Mines have been employed as offensive or defensive weapons in rivers, lakes, estuaries, seas, and oceans, but they can also be used as tools of psychological warfare. Offensive mines are placed in enemy waters, outside harbours and across important shipping routes with the aim of sinking both merchant and military vessels. Defensive minefields safeguard key stretches of coast from enemy ships and submarines, forcing them into more easily defended areas, or keeping them away from sensitive ones.

Minefields designed for psychological effect are usually placed on trade routes and are used to stop shipping from reaching an enemy nation. They are often spread thinly, to create an impression of minefields existing across large areas. A single mine inserted strategically on a shipping route can stop maritime movements for days while the entire area is swept.

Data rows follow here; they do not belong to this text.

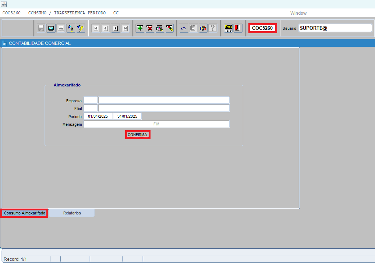Click the red exit door icon
Image resolution: width=375 pixels, height=263 pixels.
coord(238,28)
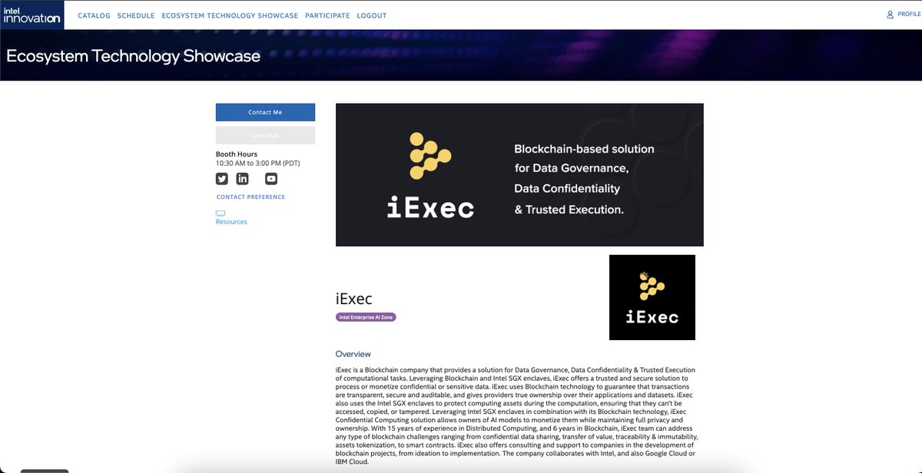Viewport: 922px width, 473px height.
Task: Click the Intel Innovation logo
Action: click(x=31, y=14)
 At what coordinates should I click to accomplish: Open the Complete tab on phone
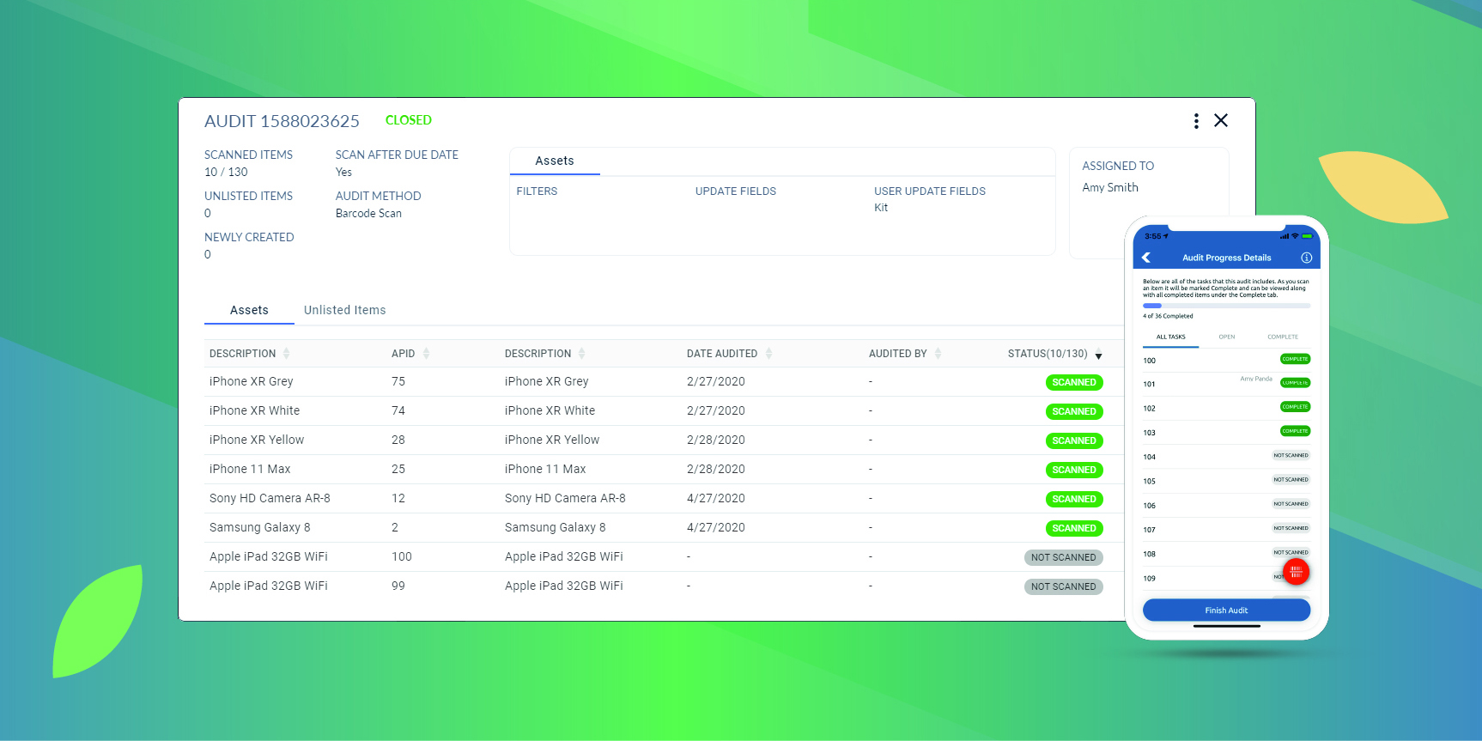click(1282, 337)
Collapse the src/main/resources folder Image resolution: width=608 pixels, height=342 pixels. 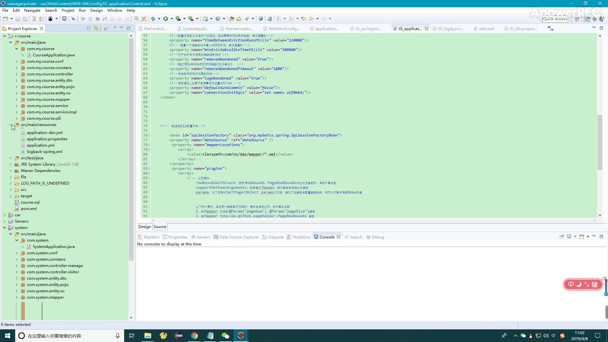tap(11, 125)
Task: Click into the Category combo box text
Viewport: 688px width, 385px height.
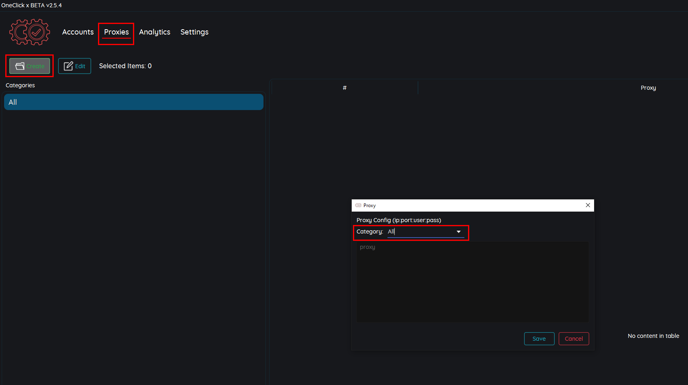Action: pyautogui.click(x=419, y=231)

International law requires nations to declare when they mine an area, to make it easier for civil shipping to avoid the mines. The warnings do not have to be specific; for example, during World War II, Britain declared simply that it had mined the English Channel, North Sea, and French coast.

History
Early use

A 14th-century drawn illustration of a naval mine and page description from the Huolongjing
Precursors to naval mines were first invented by Han Chinese innovators of Imperial China and were described in thorough detail by the early Ming dynasty artillery officer Jiao Yu, in his 14th century military treatise known as the Huolongjing.[2] Chinese records tell of naval explosives in the 16th century, used to fight against Japanese pirates (wokou). This kind of naval mine was loaded in a wooden box, sealed with putty. General Qi Jiguang made several timed, drifting explosives, to harass Japanese pirate ships.[3] The Tiangong Kaiwu (The Exploitation of the Works of Nature) treatise, written by Song Yingxing in 1637 AD, describes naval mines with a rip cord pulled by hidden ambushers located on the nearby shore who rotated a steel wheellock flint mechanism to produce sparks and ignite the fuse of the naval mine.[4] Although this is the rotating steel wheellock's first use in naval mines, Jiao Yu had described their use for land mines back in the 14th century.[5]

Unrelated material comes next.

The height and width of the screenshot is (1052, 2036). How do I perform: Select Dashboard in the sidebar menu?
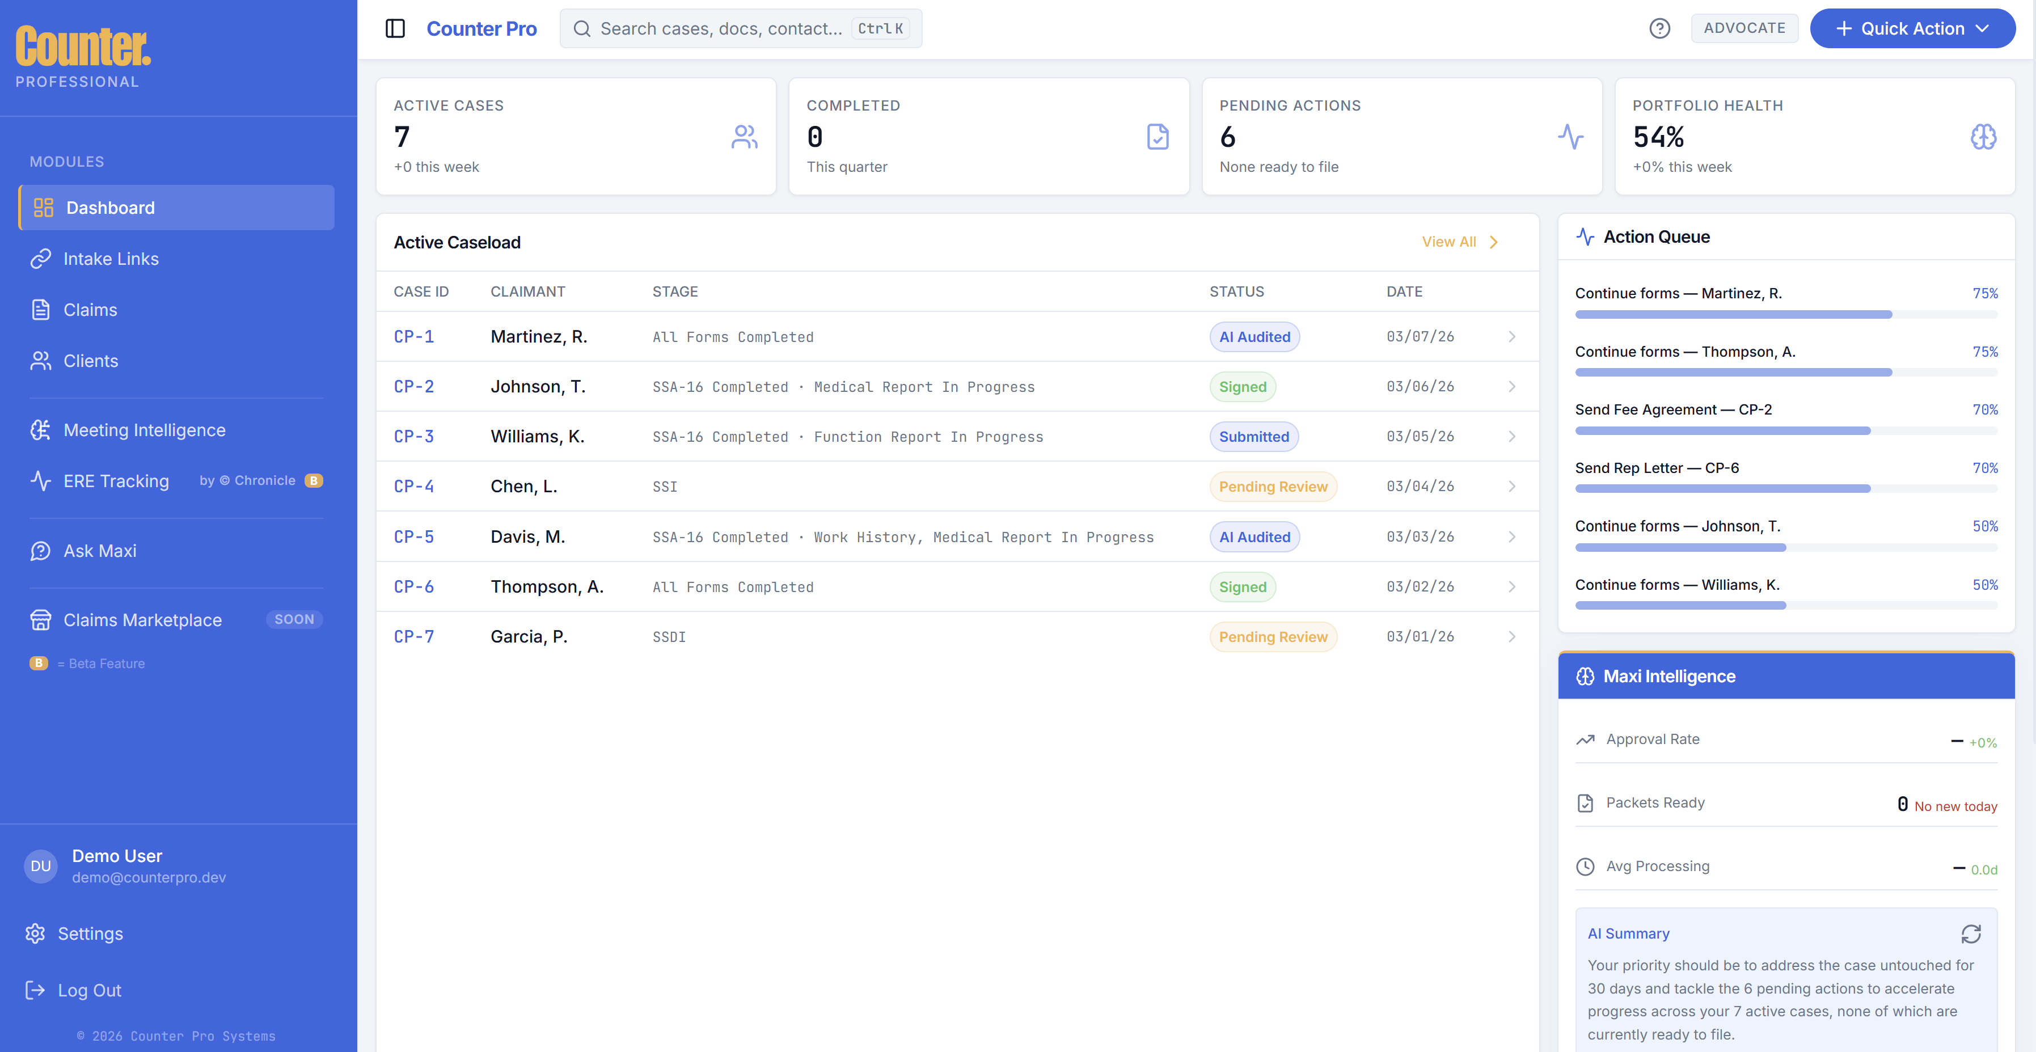point(110,207)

The first plan for a sea mine in the West was by Ralph Rabbards, who presented his design to Queen Elizabeth I of England in 1574.[4] The Dutch inventor Cornelius Drebbel was employed in the Office of Ordnance by King Charles I of England to make weapons, including a "floating petard" which proved a failure.[6] Weapons of this type were apparently tried by the English at the Siege of La Rochelle in 1627.[7]


David Bushnell's mines destroying a British ship in 1777
American David Bushnell developed the first American naval mine for use against the British in the American War of Independence.[8] It was a watertight keg filled with gunpowder that was floated toward the enemy, detonated by a sparking mechanism if it struck a ship. It was used on the Delaware River as a drift mine.[9]